• **THE PROBLEM**: How might the text on knowing your fear and your reactive self go on after its last sentence? Write the next part.

• **READING TEXT**:
Know Your Fear… and Your Reactive Self
The first place to start is to know your fear. Recognize it in your body and behaviors and see it for what it is. Overconfidence, bravado, denial, avoidance, lack of confidence… all are flavors of fear and insecurity.
Our reactive self has a broad range of expressions that can be more or less visible to others. They all boil down to basic survival modes: fight, flight, freeze (or appease). Reflect on what behaviors start to show up when you are feeling stressed, anxious, doubtful. Do you become more rigid or vague in your positions? Do you tend to withdraw from others or overconnect? Put more simply: what starts to happen in your body?
For me, my jaw clenches and my stomach tightens. My fair skin flushes red — no poker face here! My behaviors vary by the situation.
- In some instances, I become quiet, vague, withdrawn, and avoidant. My strategic strength to conceptualize becomes a weakness as I abstract and distance, sacrificing connection.
- In other situations, I become a fighter. I’m rigid, impatient, judgmental, and righteous. Control usually surfaces for me. I over‑think, over‑plan, over‑prepare… you get the gist.
Eeek. It’s tough to own all of that, right? All of these behaviors are part of my “reactive self.” They are the sides of me that show up when fear has me in its grip. But they aren’t who I am. They don’t define me unless I let them. We are what we practice, and these sure as heck aren’t the behaviors I want to be regularly practicing. As one client read her feedback report, she said “This isn’t me. This isn’t what I value.” She’d just met her reactive self.

• **PROVIDED DATA**:
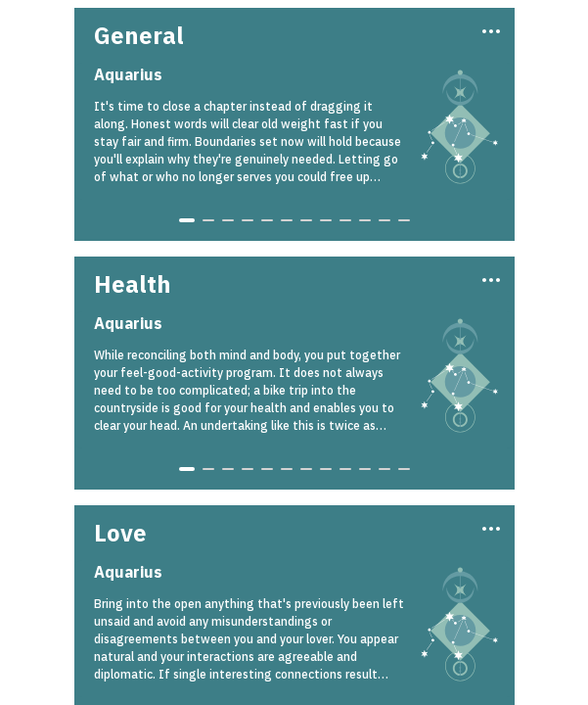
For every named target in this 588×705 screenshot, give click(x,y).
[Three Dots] (489, 29)
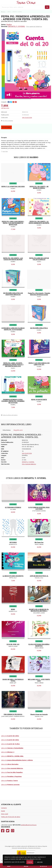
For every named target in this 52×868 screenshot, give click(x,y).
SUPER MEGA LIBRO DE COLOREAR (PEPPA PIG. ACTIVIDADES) (13, 329)
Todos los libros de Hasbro (9, 415)
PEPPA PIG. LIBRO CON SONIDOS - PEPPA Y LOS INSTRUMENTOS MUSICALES (13, 223)
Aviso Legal (4, 814)
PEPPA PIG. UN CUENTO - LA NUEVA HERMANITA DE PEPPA (39, 222)
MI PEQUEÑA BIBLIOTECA (39, 328)
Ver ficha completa (7, 120)
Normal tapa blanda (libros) (30, 444)
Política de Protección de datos (11, 817)
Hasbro (9, 24)
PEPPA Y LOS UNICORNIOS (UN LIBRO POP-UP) (39, 364)
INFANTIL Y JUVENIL (16, 26)
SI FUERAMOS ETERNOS (13, 507)
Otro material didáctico (34, 26)
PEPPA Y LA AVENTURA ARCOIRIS (13, 186)
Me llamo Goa (39, 542)
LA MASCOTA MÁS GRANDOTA (13, 576)
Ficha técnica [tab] (6, 430)
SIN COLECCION (27, 117)
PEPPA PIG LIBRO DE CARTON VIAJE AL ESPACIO (39, 259)
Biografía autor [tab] (18, 430)
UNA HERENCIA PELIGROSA (13, 714)
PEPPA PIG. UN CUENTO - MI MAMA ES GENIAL (39, 187)
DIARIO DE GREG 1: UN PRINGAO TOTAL (13, 680)
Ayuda (3, 811)
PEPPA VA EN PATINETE (39, 399)
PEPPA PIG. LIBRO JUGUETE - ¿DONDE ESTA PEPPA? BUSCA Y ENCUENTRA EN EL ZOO (13, 365)
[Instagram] (13, 831)
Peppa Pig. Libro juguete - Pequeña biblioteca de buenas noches (39, 294)
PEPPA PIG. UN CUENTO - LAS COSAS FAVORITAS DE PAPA (13, 259)
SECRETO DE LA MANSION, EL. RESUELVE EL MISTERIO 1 (39, 610)
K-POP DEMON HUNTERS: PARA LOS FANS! (39, 508)
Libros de (10, 736)
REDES (13, 609)
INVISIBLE (13, 542)
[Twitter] (7, 831)
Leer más (40, 862)
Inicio (3, 12)
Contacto (4, 808)
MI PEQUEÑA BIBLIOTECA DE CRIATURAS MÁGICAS (13, 294)
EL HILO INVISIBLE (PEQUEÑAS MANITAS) (39, 645)
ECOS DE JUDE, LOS (13, 644)
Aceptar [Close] (30, 862)
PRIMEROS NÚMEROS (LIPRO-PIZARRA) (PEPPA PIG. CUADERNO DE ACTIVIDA (13, 401)
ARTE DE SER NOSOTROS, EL (39, 576)
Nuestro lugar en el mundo (39, 714)
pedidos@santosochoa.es (29, 825)
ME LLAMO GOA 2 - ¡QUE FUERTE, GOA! (39, 680)
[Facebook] (3, 831)
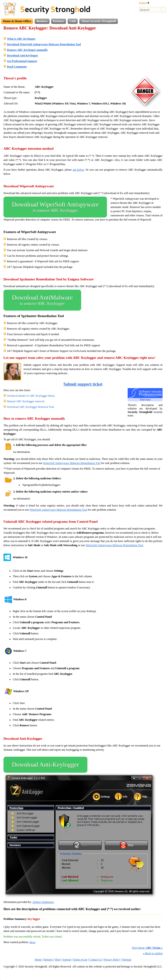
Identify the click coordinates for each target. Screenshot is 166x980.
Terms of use (80, 959)
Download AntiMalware (42, 300)
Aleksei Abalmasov (43, 902)
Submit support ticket (83, 384)
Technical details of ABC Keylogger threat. (31, 396)
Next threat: (147, 948)
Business (42, 21)
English (144, 3)
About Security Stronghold (98, 21)
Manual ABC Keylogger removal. (26, 401)
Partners (59, 21)
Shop (57, 959)
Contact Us (95, 959)
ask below (78, 170)
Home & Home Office (17, 21)
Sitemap (126, 959)
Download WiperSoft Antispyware (55, 207)
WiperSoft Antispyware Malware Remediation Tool (72, 463)
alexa (32, 942)
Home (38, 959)
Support (67, 959)
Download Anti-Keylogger (45, 765)
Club (73, 21)
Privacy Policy (112, 959)
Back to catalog (153, 953)
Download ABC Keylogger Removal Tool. (31, 407)
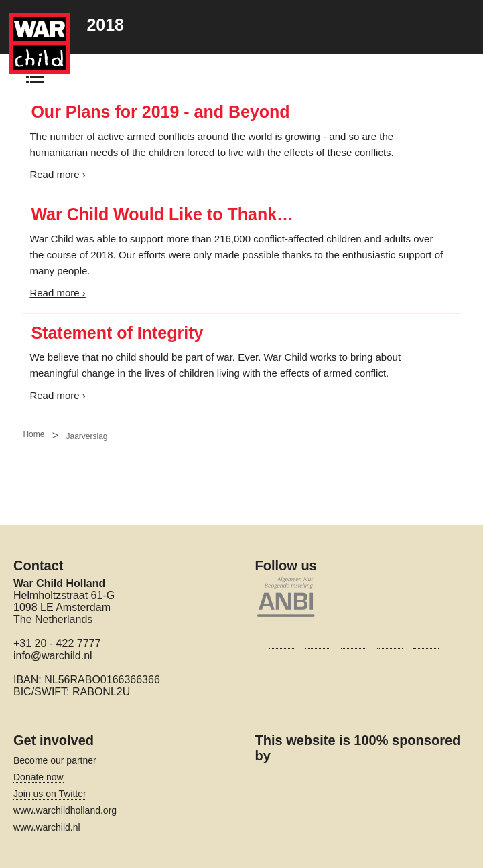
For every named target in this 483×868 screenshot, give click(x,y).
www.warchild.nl (47, 827)
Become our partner (55, 760)
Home (33, 434)
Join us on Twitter (50, 794)
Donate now (38, 777)
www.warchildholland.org (65, 810)
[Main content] (241, 261)
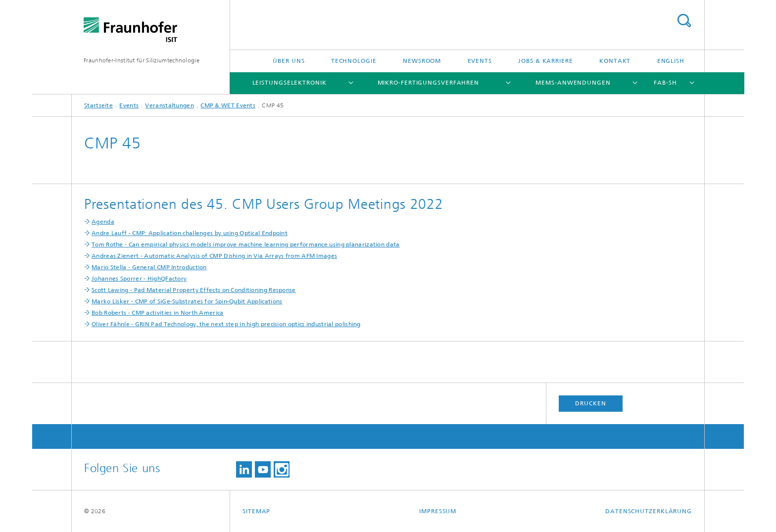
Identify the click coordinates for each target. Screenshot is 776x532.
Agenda (103, 222)
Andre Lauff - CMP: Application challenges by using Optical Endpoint (190, 233)
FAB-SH (665, 83)
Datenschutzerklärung (648, 511)
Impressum (437, 511)
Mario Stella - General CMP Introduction (149, 267)
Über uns (289, 61)
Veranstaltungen (169, 105)
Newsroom (422, 61)
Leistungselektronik (290, 83)
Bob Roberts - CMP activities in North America (157, 313)
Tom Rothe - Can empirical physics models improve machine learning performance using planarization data (245, 244)
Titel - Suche (684, 20)
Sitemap (256, 511)
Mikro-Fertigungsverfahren (429, 83)
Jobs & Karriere (545, 61)
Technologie (354, 61)
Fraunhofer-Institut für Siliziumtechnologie (142, 60)
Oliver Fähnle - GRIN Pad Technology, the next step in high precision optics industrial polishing (226, 324)
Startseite (98, 105)
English (671, 61)
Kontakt (615, 61)
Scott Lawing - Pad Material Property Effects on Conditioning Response (194, 290)
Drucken (590, 403)
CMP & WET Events (228, 105)
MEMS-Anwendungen (573, 83)
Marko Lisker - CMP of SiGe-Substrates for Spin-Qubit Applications (187, 301)
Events (480, 61)
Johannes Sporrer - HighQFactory (139, 279)
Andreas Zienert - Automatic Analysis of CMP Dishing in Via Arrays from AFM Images (214, 256)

• **RESPONSE TO THIS TASK**:
Moving from Reactive to Resourceful
As painful as it can be to accept our reactive self, it is only then that we get to choose a different way of being and leading:
- A more resourceful version
- A version that sees options and possibilities
- A version that remembers we are all on the same team, working for the same company, advancing the same driving purpose
- A version that is confident, curious, collaborative, receptive, trusting, and at ease
- A version that sees fear as guidance
When we switch from our reactive self to our resourceful self, so much more becomes possible — individually, collectively, and for the futures we envision and create. There are many paths to our resourceful self, but the common denominators are awareness, patience, and dedicated practice.
Practice when the stakes are low. Practice frequently and consistently. Then, when the stakes are higher and old habits and reactions are more likely to emerge, we can readily shift to our most resilient, creative, resourceful self. This emotional self‑control and ability to manage our reactivity is at the heart of emotional intelligence and highly effective leadership. It is the ability to “have emotions without our emotions having us.”
For me, the fastest path to my resourceful self is through the body. It can be as simple as bringing my attention to my breath and the sensations in my body that only exist in the present moment.
First, I feel what the fear is and name it: the clenched jaw, the jittery leg, the fearful thoughts. I love the phrase, “What we can name, we can tame; and what we resist, persists.”
Next, I shift my attention to my feet and their connection to the ground, to the length of the spine, to my shoulders dropping, to something that makes me smile.
The goal of this practice is to become centered in a neutral state of full presence and to access our most resourceful self. From this centered state, regardless of what is going on around you, you can be at choice with your response.
Try this next time you feel seized by fear and insecurity:
- Ground your feet on the floor.
- Bring your attention to your breath.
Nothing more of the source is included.